- **Cosa fare**:
[1] Secondo il brano, perché una parte della responsabilità delle calamità ricade sull'uomo? Spiegalo in una o due frasi.
[2] Ricopia dal brano, senza cambiare nulla, il pezzo che va da "Calamità e disastri: Amos" a "28 novembre 1980.".
[3] Quali calamità nomina il brano quando dice che non è l'Iddio di amore a causarle deliberatamente? Elencale tutte.

- **Brano**:
↓
Calamità e disastri: Amos ci aiuta a capirne il significato
MENTRE i soccorritori estraevano i corpi delle vittime dalla chiesa di Balvano (Potenza) distrutta dal terremoto, il parroco, Salvatore Pagliuca, diceva piangendo: “Come posso spiegare a questa gente che Dio ha deciso di privarli dei loro cari durante la Messa?” — Il Mattino di Padova, 28 novembre 1980.
Avrete notato che spesso la gente pensa che sia Dio il responsabile delle calamità e dei disastri che accadono. Ma la Bibbia rivela che non è l’Iddio di amore a causare deliberatamente le molte alluvioni, gli incendi delle foreste, i terremoti e altre simili calamità che si verificano oggi. (I Giov. 4:8) Spesso questi sono imprevedibili effetti delle forze naturali della terra. Comunque una certa responsabilità ricade sull’uomo, perché costruisce in zone soggette ad alluvioni o in località montane soggette a terremoti.
La Bibbia predisse che nei nostri giorni vi sarebbero state calamità, fra cui terremoti che avrebbero fatto molte vittime. Dio, pur non causando personalmente queste cose, previde che ci sarebbero state. Il piccolo libro biblico di Amos ci aiuta a comprendere che Dio ha la capacità di prevedere disastri futuri e ci dà opportuni avvertimenti di cui dovremmo tener conto.
Amos era un ebreo che abitava a Tecoa, un villaggio 16 chilometri a sud di Gerusalemme. Poteva sembrare la persona meno adatta per fare il profeta e annunciare un messaggio di giudizio. Perché?
Alcuni potevano vantarsi di essere figli di un profeta o di far parte di un’associazione chiamata “i figli dei profeti”. (II Re 2:3; 4:1) Amos no. Sfidato da un influente sacerdote del regno settentrionale, Amos replicò:
“Io non ero profeta, né ero figlio di profeta; ma ero mandriano e pungitore di fichi di sicomori. E Geova mi prendeva dal seguire il gregge, e Geova continuò a dirmi: ‘Va, profetizza al mio popolo Israele’”. — Amos 7:14, 15.
Quindi Amos non era un ricco proprietario di mandrie o campi. Era un semplice operaio addetto alla custodia delle pecore nei pascoli della Giudea e al lavoro stagionale di pungere una sottospecie di fichi onde renderli più dolci. Ciò nonostante, anche se l’ambiente da cui Amos proveniva non era tale da far colpo, il suo messaggio, annunciato sotto la guida dello spirito di Dio, lo era senz’altro.
↑
- **Dati forniti**:
↓
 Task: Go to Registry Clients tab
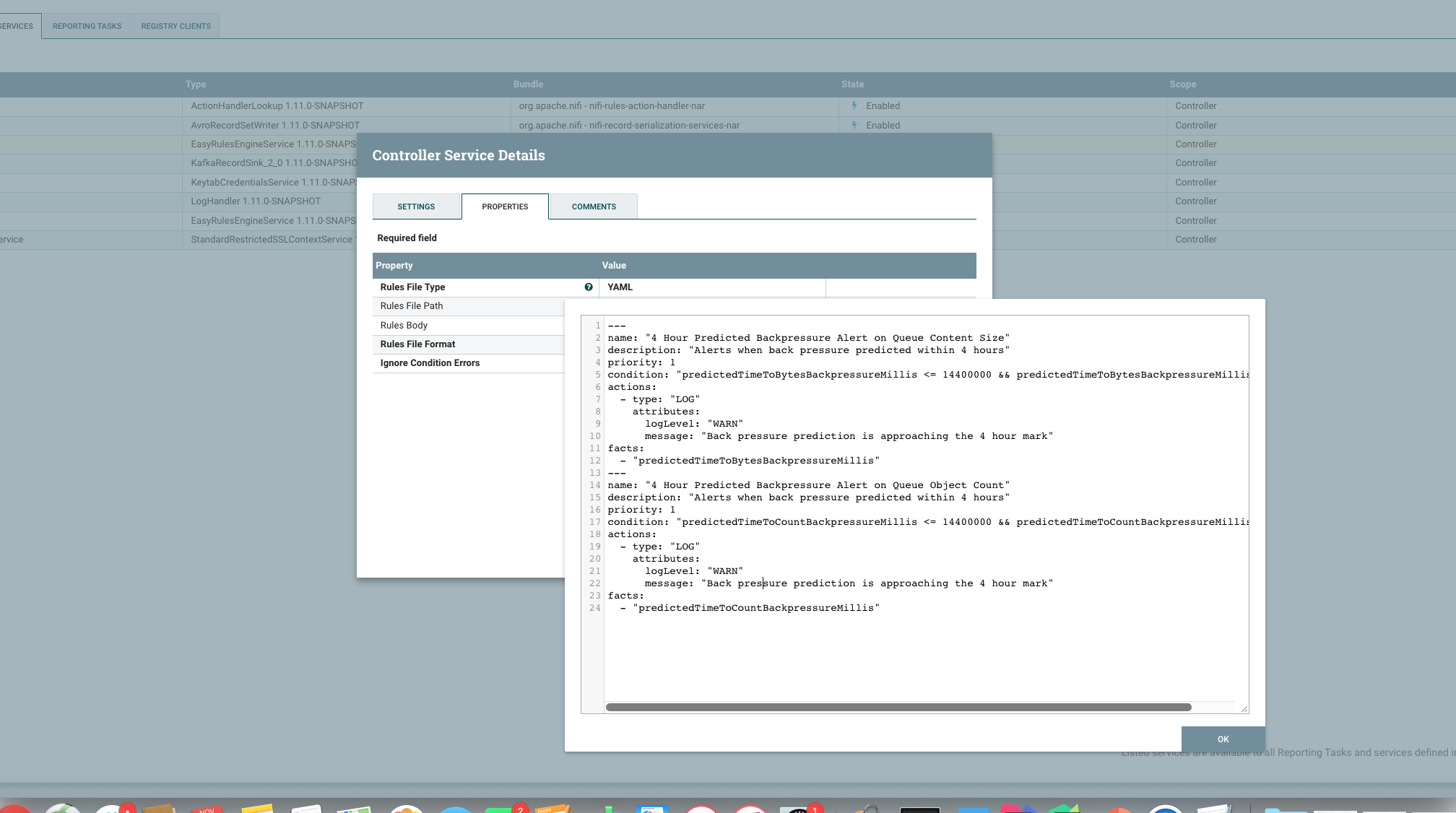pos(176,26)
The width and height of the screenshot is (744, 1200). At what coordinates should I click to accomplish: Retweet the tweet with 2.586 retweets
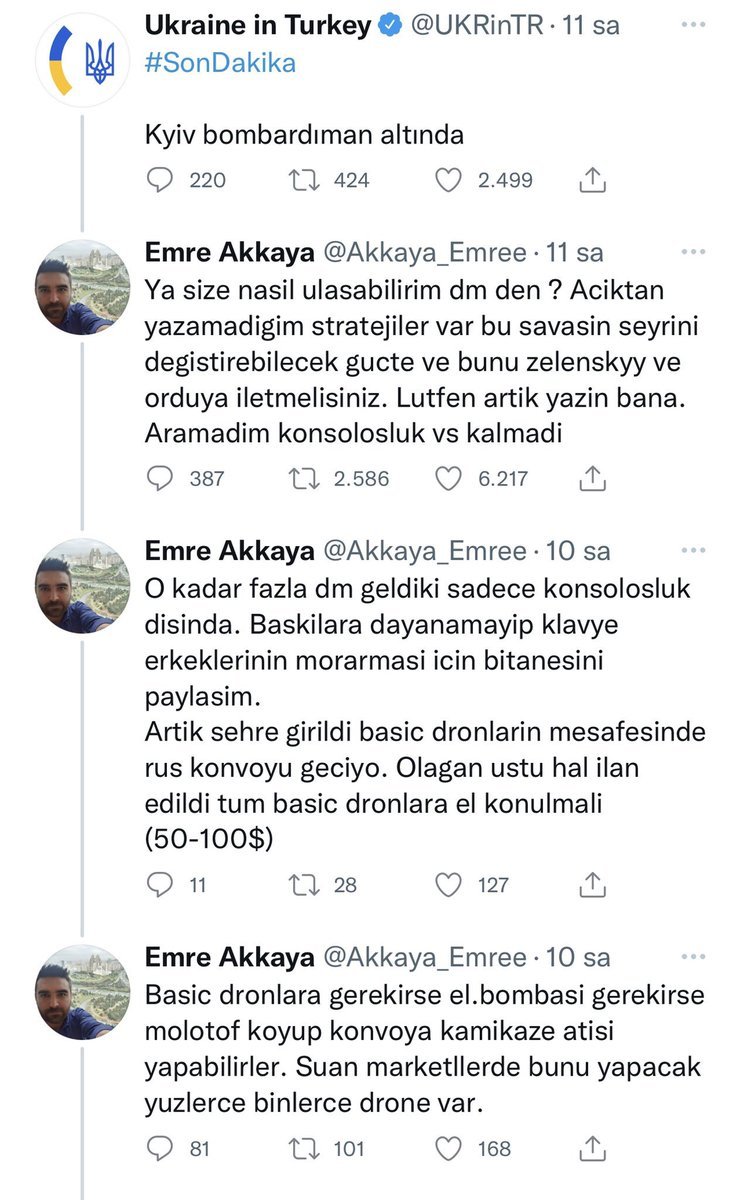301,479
↑
- **Soluzioni**:
[1] Perché l'uomo costruisce in zone soggette ad alluvioni o in località di montagna soggette a terremoti.

[2]
Calamità e disastri: Amos ci aiuta a capirne il significato
MENTRE i soccorritori estraevano i corpi delle vittime dalla chiesa di Balvano (Potenza) distrutta dal terremoto, il parroco, Salvatore Pagliuca, diceva piangendo: “Come posso spiegare a questa gente che Dio ha deciso di privarli dei loro cari durante la Messa?” — Il Mattino di Padova, 28 novembre 1980.

[3] Alluvioni, incendi delle foreste, terremoti.